La seconde réunion a été beaucoup plus explicite : l'ensemble du personnel religieux musulman français a vocation à servir de supplétifs dans la guerre de la France contre le terrorisme. Des auxiliaires de police affectés gratuitement au nom de l'islamité commune qu'ils partagent avec les terroristes, ces âmes perdues issues de leur propre troupeau. Imams et responsables associatifs, agents de liaison consulaires marocains, algériens ou turcs, tous semblent enthousiastes à l'idée de servir la France et s'estiment heureux de l'honneur qu'il leur est fait d'accomplir cette mission. Laquelle ? Ils ne le savent pas précisément eux-mêmes mais après tout, l'essentiel était d'accepter.

Car que seront-ils chargé de faire au juste ? S'agira-t-il de diffuser aux ouailles du vendredi un message clair et ferme de condamnation du terrorisme, cette entreprise diabolique faucheuse de vies humaines ? De surveiller leurs fidèles, de dénoncer de potentiels criminels, mais sur la base de quels critères ? On voit mal des individus impliqués dans des opérations de guerre haranguer leurs coreligionnaires pour les inviter courtoisement à les rejoindre. C'est faire injure et disgrâce aux fidèles mais encore à la raison elle-même. On feint de l'ignorer, on se refuse à y croire, mais les mosquées ne produisent pas plus qu'elles ne nourrissent la moindre arrière-pensée terroriste, ce que les agents de la DGSI pourraient très bien expliquer à leurs collègues des services de police nationaux, à défaut des imams, eux-mêmes variables d'ajustement de bureaux associatifs fragiles et rigides, et qui seraient bien en peine de le leur faire comprendre. Les mosquées en France sont un enjeu fondamental de sécurité intérieure pour l'Etat. Depuis la fin des années 1980, date des premiers attentats, la totalité des mosquées sur le territoire français sont l'objet d'une surveillance sans faille en collaboration avec les pays d'origine. Chaque association musulmane qui a pignon sur rue se voit l'objet d'une visite d'un membre des renseignements généraux. Depuis des décennies, les choses fonctionnent ainsi et un bon nombre des freins constants observables aux projets de constructions de mosquées leurs sont imputables.

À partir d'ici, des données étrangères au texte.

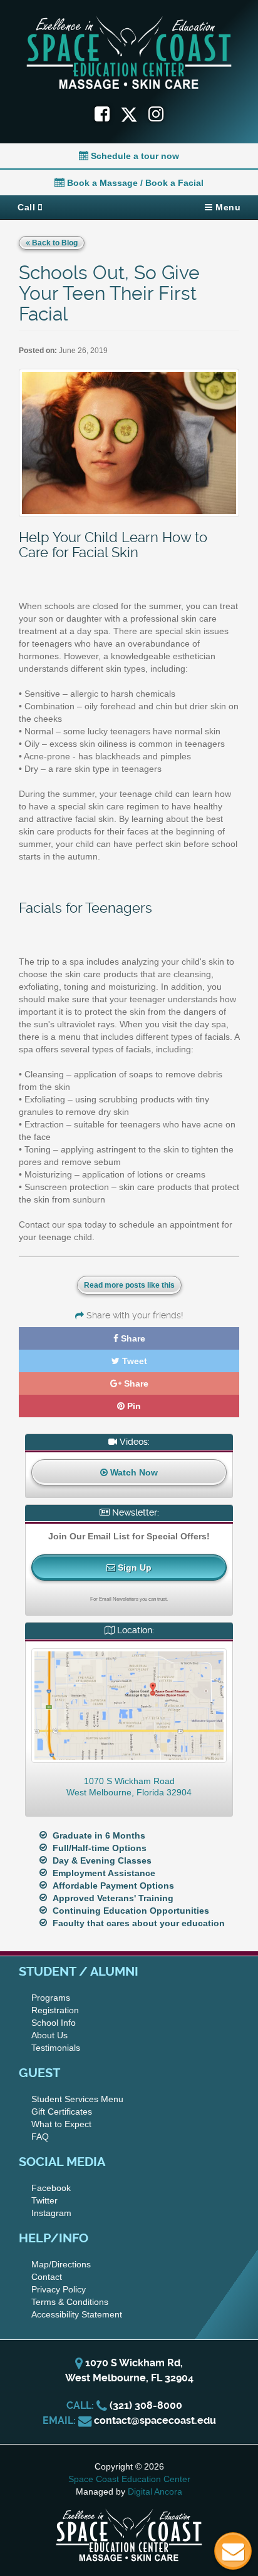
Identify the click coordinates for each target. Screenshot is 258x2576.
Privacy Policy (58, 2289)
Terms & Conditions (69, 2302)
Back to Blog (54, 243)
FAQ (40, 2137)
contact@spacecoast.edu (155, 2420)
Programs (50, 1998)
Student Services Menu (77, 2099)
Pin (133, 1406)
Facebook (51, 2188)
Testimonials (55, 2048)
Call (28, 207)
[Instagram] (155, 114)
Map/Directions (61, 2264)
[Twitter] (134, 114)
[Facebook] (102, 114)
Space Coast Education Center (129, 2479)
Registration (55, 2010)
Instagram (51, 2213)
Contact (46, 2277)
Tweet (133, 1361)
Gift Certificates (61, 2111)
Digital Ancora (155, 2491)
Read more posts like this (129, 1285)
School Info (53, 2023)
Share (131, 1338)
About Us (49, 2035)
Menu (227, 207)
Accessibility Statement (76, 2314)
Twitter (44, 2200)
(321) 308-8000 (146, 2405)
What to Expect (61, 2124)
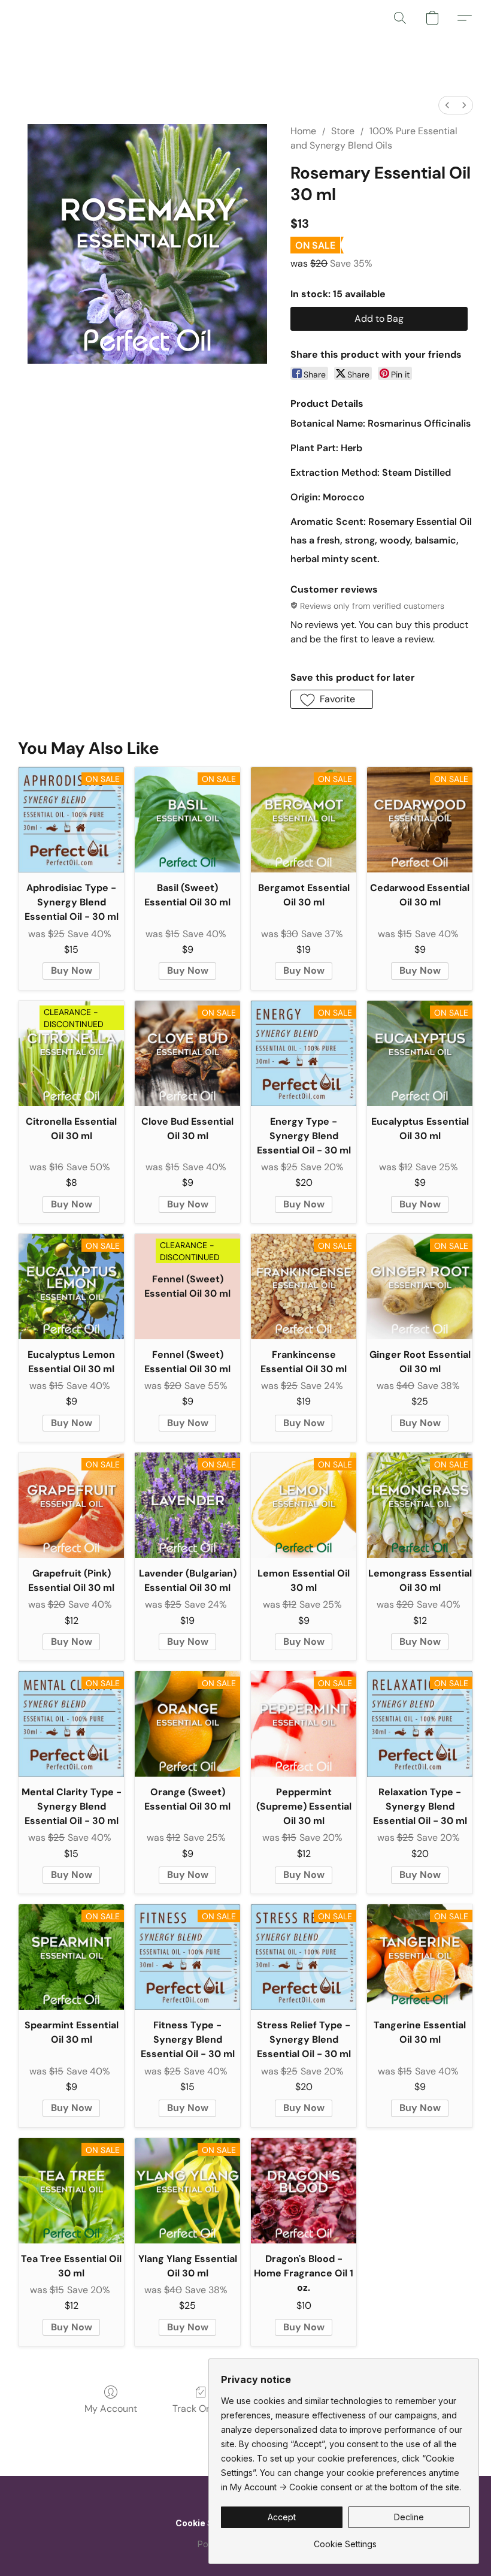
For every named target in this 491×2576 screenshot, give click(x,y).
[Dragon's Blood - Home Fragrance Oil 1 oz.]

Le sursaut moral indispensable de la conscience musulmane

Et pourtant nous disent des experts, mais les experts mentent ou pèchent par naïveté, pense-t-on : les actes terroristes ne sont pas le résultat d'un quelconque cheminement religieux de ses auteurs, d'une conversion ou d'une fréquentation de mosquées ou d'association musulmane. Ses auteurs sont bien plutôt le fruit d'un échec patent et total de la société française dans la mesure où tous sont quasiment issus du grand banditisme, de la délinquance armée, des milieux du braquage et de la criminalité. Leur rupture est sociale et individuelle. Rien de religieux là-dedans. On le sait, mais l'Etat au nom de sa propre doctrine, n'y croit pas.

Ainsi, les musulmans sont cooptés et utilisés comme de vulgaires outils dans la lutte menée contre le terrorisme. Ce processus de réification est l'étape logique et secondaire d'un processus de déchéance morale de l'ensemble des acteurs institutionnels de l'islam de France toutes tendances confondues qu'il n'est pas utile de rappeler, tant nous l'avons fait dans le passé.

Ainsi, outre le fait qu'aucun des besoins ni même des intérêts de la communauté musulmane ne seront satisfaits ou préservés sur le plan cultuel, ce qui était rappelons-le encore, l'objectif visé par la création du CFCM, il n'y aura aucune contrepartie à ce travail de flicage et de sous-traitance policière, faute d'acteurs crédibles, indépendants et intègres. 

Pis. L'islamophobie qui s'installe dans ce pays est majoritairement, nous disent les acteurs engagés sur le terrain, le produit des institutions de l'Etat (mairies, préfectures, commissariats, écoles, etc) et, à ce titre, est niée dans son expression par les agents de l'Etat, les hauts fonctionnaires du ministère de l'Intérieur et le Premier ministre qui est personnellement hostile à l'usage du mot «islamophobie». La dernière sortie de la ministre des Droits des femmes, dont l'intitulé même du ministère signifie la rupture de l'égalité républicaine non pas en tant que réalité illusoire mais comme horizon politique, a illustré une nouvelle fois la permanence et la continuité de cette doctrine. 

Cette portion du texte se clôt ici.